> Task:
Convert the records below into a numbered list, one entry per line, leaving out any blank lines.

____ Data for this task

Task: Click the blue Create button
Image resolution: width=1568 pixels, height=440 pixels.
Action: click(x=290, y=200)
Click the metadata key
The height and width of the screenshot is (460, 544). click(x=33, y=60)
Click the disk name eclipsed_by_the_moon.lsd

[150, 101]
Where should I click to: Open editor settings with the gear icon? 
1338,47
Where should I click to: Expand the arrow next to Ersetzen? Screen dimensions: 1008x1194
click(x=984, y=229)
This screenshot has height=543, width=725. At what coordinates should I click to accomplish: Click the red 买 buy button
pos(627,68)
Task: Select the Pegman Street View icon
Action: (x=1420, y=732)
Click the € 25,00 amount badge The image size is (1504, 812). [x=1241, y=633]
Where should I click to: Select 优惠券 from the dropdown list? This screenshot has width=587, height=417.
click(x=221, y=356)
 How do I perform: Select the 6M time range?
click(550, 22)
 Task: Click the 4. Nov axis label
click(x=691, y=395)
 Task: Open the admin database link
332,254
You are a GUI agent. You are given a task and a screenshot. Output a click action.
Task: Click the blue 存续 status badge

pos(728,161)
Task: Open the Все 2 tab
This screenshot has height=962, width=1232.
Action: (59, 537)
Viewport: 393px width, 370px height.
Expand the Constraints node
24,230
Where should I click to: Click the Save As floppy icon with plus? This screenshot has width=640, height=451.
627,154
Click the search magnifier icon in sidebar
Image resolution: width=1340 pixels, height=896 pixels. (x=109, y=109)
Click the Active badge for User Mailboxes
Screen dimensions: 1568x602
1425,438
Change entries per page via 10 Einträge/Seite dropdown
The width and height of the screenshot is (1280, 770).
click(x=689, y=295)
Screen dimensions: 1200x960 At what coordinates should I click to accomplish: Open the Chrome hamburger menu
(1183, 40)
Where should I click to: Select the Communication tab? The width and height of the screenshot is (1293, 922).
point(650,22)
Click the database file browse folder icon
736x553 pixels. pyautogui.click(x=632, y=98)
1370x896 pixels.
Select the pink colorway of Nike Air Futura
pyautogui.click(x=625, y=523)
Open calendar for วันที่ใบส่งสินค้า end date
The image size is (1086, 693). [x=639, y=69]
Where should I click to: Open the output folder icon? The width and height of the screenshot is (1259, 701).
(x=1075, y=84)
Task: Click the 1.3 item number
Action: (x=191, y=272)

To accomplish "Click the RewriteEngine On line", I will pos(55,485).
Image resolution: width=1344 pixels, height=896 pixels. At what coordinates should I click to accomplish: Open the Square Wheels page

________

> Finished task:
1. Task: Click the blue Create button
2. Image resolution: width=1568 pixels, height=440 pixels.
3. Action: click(x=290, y=200)
4. Click the metadata key
5. The height and width of the screenshot is (460, 544). click(x=33, y=60)
6. Click the disk name eclipsed_by_the_moon.lsd
7. [150, 101]
8. Where should I click to: Open editor settings with the gear icon? 
9. 1338,47
10. Where should I click to: Expand the arrow next to Ersetzen? Screen dimensions: 1008x1194
11. click(x=984, y=229)
12. This screenshot has height=543, width=725. At what coordinates should I click to accomplish: Click the red 买 buy button
13. pos(627,68)
14. Task: Select the Pegman Street View icon
15. Action: (x=1420, y=732)
16. Click the € 25,00 amount badge The image size is (1504, 812). [x=1241, y=633]
17. Where should I click to: Select 优惠券 from the dropdown list? This screenshot has width=587, height=417.
18. click(x=221, y=356)
19.  How do I perform: Select the 6M time range?
20. click(550, 22)
21.  Task: Click the 4. Nov axis label
22. click(x=691, y=395)
23.  Task: Open the admin database link
24. 332,254
25. You are a GUI agent. You are given a task and a screenshot. Output a click action.
26. Task: Click the blue 存续 status badge
27. pos(728,161)
28. Task: Open the Все 2 tab
29. This screenshot has height=962, width=1232.
30. Action: (59, 537)
31. Viewport: 393px width, 370px height.
32. Expand the Constraints node
33. 24,230
34. Where should I click to: Click the Save As floppy icon with plus? This screenshot has width=640, height=451.
35. 627,154
36. Click the search magnifier icon in sidebar
37. Image resolution: width=1340 pixels, height=896 pixels. (x=109, y=109)
38. Click the Active badge for User Mailboxes
39. Screen dimensions: 1568x602
40. 1425,438
41. Change entries per page via 10 Einträge/Seite dropdown
42. The width and height of the screenshot is (1280, 770).
43. click(x=689, y=295)
44. Screen dimensions: 1200x960 At what coordinates should I click to accomplish: Open the Chrome hamburger menu
45. (1183, 40)
46. Where should I click to: Select the Communication tab? The width and height of the screenshot is (1293, 922).
47. point(650,22)
48. Click the database file browse folder icon
49. 736x553 pixels. pyautogui.click(x=632, y=98)
50. 1370x896 pixels.
51. Select the pink colorway of Nike Air Futura
52. pyautogui.click(x=625, y=523)
53. Open calendar for วันที่ใบส่งสินค้า end date
54. The image size is (1086, 693). [x=639, y=69]
55. Where should I click to: Open the output folder icon? The width and height of the screenshot is (1259, 701).
56. (x=1075, y=84)
57. Task: Click the 1.3 item number
58. Action: (x=191, y=272)
59. To accomplish "Click the RewriteEngine On line", I will pos(55,485).
60. Image resolution: width=1344 pixels, height=896 pixels. At what coordinates should I click to accomplish: Open the Square Wheels page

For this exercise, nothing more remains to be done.